Vollzeit: 30 ist das neue 40
„Die gesetzliche Definition von 40 Stunden Normalarbeitszeit ist im 21. Jahrhundert nicht mehr zeitgemäß. Es wird immer intensiver gearbeitet, der Arbeitsdruck steigt quer durch alle Branchen. Wir brauchen dringend eine neue, gesunde Vollzeit“, erklärt Renate Anderl ihren Vorstoß. Während die Regierung bisher mauert, teilt die überwältigende Mehrheit der Beschäftigten die Forderung der AK. In einer Online-Umfrage, an der sich 4.700 Personen beteiligten, gaben 82 Prozent an, kürzer arbeiten zu wollen.
„Die Tendenz ist immer gleich: Männer wie Frauen, Arbeiter:innen wie Angestellte möchten weniger Stunden arbeiten“, erläutert Sybille Pirklbauer, Leiterin der Abteilung Sozialpolitik in der AK Wien. Würde eine 30-Stunden-Woche mit vollem Lohn- und Personalausgleich als neue Vollzeit eingeführt, fände dies sehr hohe Akzeptanz. Drei Viertel der Befragten würden dann 30 Stunden oder knapp darunter arbeiten.

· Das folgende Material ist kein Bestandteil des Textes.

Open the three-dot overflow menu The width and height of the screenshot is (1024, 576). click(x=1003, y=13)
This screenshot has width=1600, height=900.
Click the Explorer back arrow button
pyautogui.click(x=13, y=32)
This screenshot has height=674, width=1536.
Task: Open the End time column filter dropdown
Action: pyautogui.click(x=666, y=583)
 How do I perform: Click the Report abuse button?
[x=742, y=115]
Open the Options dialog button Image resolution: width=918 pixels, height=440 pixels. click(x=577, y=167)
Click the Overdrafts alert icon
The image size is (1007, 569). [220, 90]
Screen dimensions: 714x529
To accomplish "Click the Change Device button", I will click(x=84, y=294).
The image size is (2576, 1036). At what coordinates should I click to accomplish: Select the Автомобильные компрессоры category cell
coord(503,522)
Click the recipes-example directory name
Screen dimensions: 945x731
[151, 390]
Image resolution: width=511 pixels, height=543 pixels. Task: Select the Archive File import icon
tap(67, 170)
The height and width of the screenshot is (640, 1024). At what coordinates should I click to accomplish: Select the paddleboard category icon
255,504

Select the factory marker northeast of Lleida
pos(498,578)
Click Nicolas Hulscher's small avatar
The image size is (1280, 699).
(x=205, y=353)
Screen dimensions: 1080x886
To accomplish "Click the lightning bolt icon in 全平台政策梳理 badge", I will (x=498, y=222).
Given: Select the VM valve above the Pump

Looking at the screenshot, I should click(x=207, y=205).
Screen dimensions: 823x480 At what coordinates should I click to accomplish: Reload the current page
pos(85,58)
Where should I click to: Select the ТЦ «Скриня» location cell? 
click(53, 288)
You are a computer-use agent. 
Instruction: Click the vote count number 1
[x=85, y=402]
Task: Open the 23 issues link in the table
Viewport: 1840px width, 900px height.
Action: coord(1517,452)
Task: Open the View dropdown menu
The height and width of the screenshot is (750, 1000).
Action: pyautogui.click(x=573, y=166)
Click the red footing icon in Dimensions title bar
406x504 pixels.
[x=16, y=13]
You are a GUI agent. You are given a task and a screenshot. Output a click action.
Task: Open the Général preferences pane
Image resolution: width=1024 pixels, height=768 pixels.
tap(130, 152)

Von diesem neuen Vollzeitmodell sind wir derzeit weit entfernt. „Wir stechen im EU-Vergleich durch besonders lange Arbeitszeiten hervor“, so Pirklbauer. Brisant ist zusätzlich, dass vergangenes Jahr rund jede vierte Überstunde unvergütet blieb. Es geht um mehr als 47 Millionen Überstunden. Wie dieses Verhalten mancher Arbeitgeber einzustufen ist? „Das ist eine Form von Betrug“, sagt Pirklbauer. Den Beschäftigten entgehen dadurch 1,2 Milliarden Euro.